▼
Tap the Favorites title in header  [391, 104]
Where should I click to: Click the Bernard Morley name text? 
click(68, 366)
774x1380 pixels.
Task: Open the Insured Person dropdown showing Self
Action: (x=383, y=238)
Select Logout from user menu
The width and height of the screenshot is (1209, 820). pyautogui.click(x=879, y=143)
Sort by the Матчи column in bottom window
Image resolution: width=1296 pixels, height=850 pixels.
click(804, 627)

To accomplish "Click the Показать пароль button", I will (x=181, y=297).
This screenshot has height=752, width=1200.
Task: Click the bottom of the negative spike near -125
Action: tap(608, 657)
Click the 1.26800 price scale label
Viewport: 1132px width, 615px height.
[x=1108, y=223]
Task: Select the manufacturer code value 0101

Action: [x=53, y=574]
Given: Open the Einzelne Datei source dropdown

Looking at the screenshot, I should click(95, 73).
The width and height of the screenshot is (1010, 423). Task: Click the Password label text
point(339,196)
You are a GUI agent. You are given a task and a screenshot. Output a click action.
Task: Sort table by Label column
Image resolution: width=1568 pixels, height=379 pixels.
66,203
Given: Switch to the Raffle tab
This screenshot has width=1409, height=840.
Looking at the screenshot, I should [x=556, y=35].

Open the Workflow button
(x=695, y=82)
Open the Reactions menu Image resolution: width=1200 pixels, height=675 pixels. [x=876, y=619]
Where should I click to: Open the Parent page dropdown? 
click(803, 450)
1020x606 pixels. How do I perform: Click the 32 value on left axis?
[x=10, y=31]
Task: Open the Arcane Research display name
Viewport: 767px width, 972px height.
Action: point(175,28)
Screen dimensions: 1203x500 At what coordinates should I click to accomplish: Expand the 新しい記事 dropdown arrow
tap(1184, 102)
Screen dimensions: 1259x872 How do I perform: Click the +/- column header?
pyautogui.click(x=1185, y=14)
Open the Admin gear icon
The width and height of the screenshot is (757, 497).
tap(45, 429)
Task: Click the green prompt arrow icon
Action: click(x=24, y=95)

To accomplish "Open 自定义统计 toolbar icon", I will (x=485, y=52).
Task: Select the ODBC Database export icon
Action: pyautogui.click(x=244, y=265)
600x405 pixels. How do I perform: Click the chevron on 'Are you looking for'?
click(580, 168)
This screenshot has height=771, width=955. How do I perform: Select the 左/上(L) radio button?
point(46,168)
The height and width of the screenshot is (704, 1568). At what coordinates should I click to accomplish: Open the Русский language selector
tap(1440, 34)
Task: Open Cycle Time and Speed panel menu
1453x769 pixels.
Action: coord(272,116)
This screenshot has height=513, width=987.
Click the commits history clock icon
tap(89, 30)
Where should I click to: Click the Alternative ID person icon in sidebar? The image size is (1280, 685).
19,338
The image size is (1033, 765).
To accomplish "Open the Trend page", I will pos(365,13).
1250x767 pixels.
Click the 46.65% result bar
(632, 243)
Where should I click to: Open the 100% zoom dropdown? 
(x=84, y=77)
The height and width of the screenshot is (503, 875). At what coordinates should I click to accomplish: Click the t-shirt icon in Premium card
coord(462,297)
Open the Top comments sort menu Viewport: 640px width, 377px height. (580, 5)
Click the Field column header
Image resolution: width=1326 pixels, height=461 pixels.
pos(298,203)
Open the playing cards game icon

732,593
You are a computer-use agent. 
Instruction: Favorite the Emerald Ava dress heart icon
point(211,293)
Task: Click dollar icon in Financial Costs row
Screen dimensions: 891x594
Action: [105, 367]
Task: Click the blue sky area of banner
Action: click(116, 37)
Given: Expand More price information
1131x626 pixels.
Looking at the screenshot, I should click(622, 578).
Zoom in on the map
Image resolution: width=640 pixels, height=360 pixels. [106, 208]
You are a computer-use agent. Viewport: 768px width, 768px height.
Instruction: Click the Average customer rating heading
▲
Set out every line from the material that contains the string "agent".

> [Output]
You are a GUI agent. You are given a task and a screenshot. Output a click action.
You are a computer-use agent. 
You are a computer-use agent. Viewport: 768px width, 768px height.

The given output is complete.